---------- DATA TO USE ----------

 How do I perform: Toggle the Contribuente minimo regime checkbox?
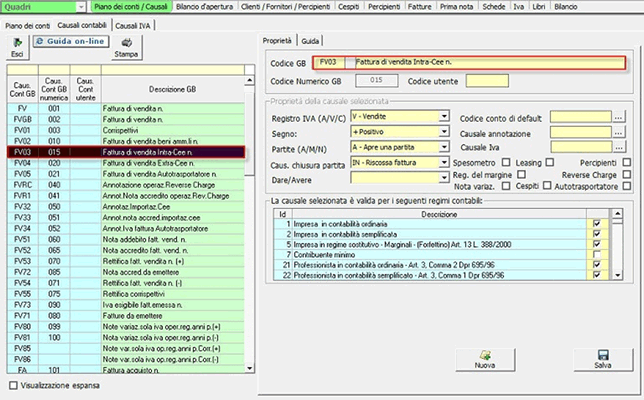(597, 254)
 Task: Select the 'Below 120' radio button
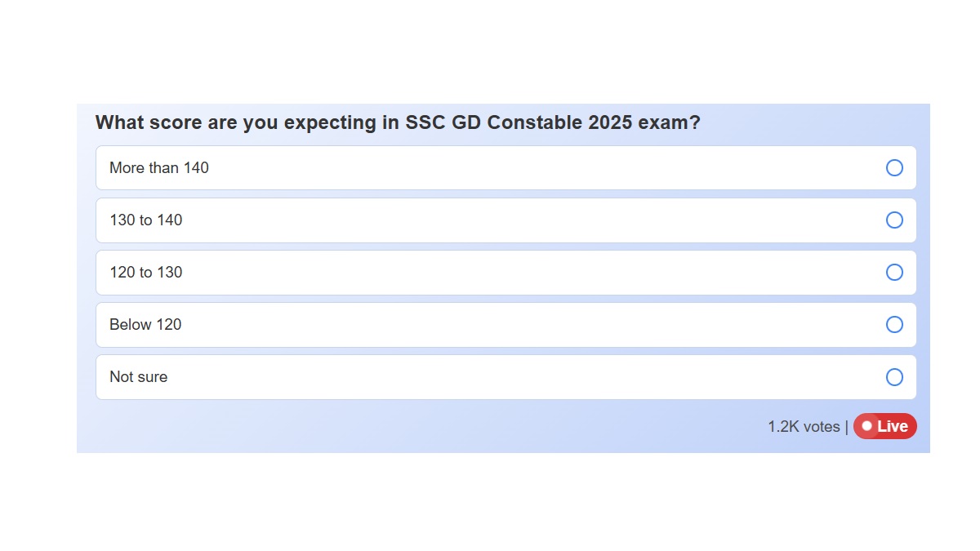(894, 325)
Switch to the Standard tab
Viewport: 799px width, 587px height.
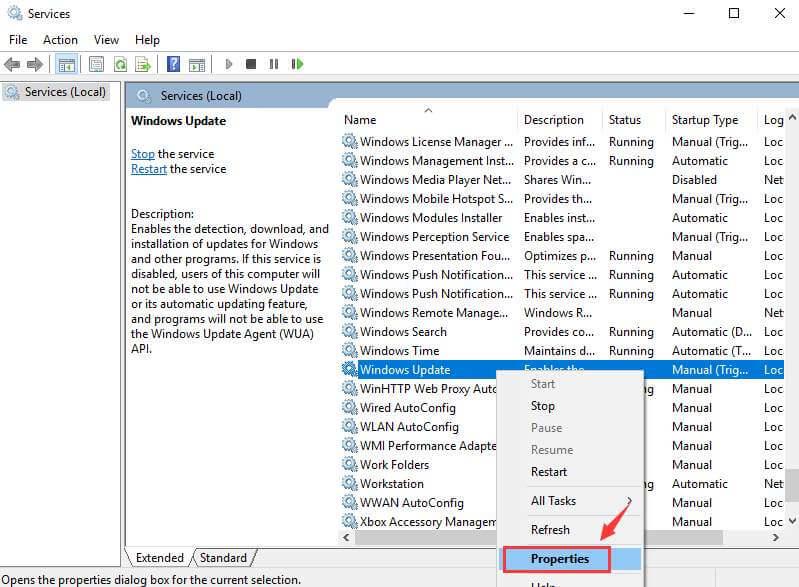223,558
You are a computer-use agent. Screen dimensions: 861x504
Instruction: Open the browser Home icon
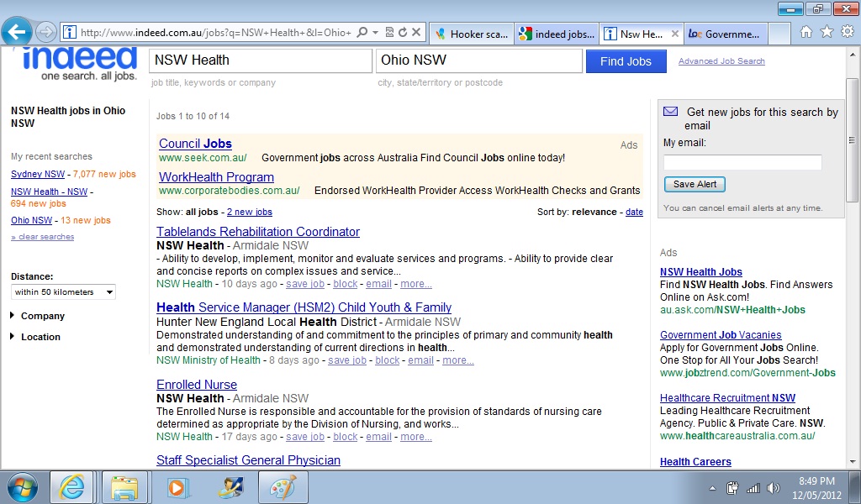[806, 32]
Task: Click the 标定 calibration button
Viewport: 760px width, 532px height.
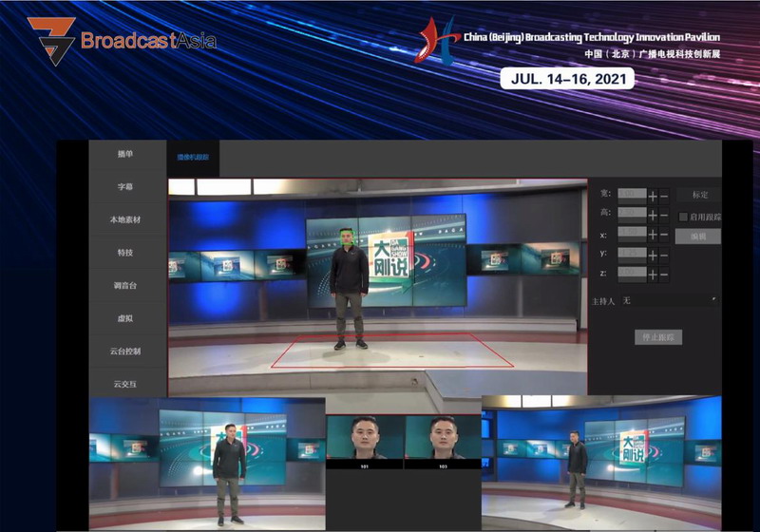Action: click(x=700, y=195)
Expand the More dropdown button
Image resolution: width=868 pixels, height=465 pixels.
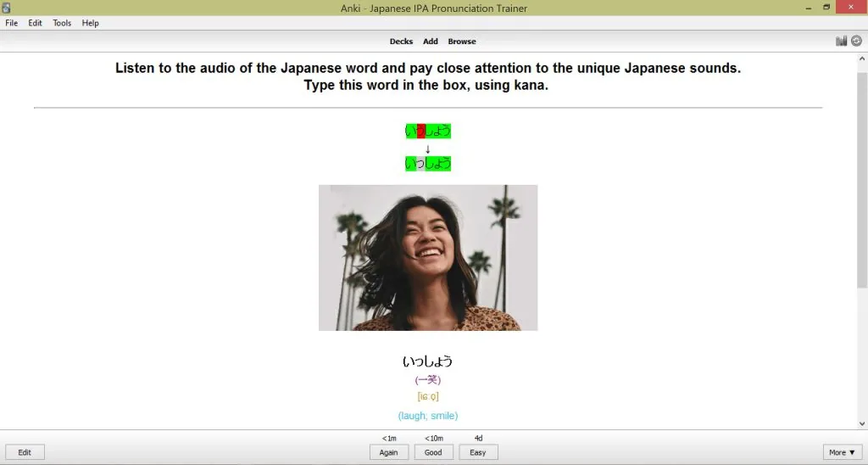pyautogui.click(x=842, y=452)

----------
---------- DATA TO USE ----------

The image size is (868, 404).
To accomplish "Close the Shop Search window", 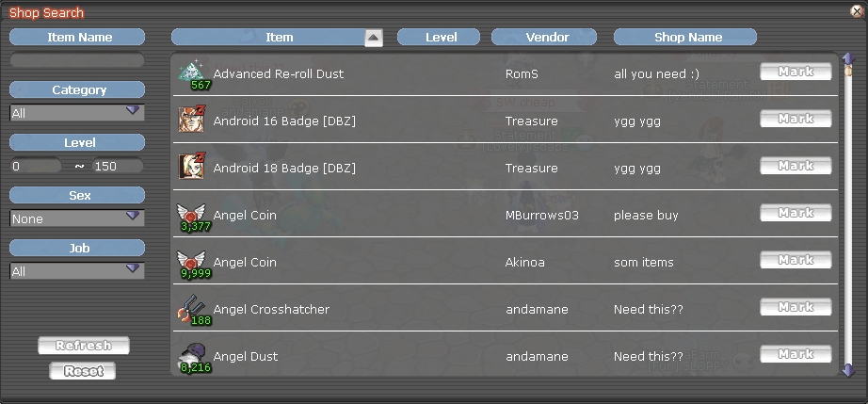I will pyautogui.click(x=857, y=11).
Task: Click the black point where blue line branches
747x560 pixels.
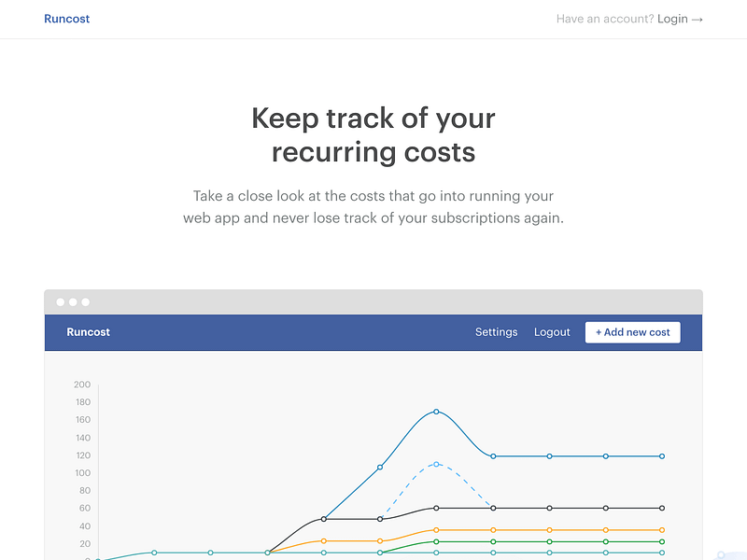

----------
---------- DATA TO USE ----------

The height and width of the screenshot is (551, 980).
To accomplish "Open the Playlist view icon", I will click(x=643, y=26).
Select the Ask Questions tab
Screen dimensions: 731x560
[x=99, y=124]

----------

▶ **TASK INSTRUCTIONS**: From the records above, reproduce exactly the lines from the one with "Task: Click the black" to the one with "747x560 pixels.", both included, and no others.

▶ **WRITTEN ANSWER**:
Task: Click the black point where blue line branches
747x560 pixels.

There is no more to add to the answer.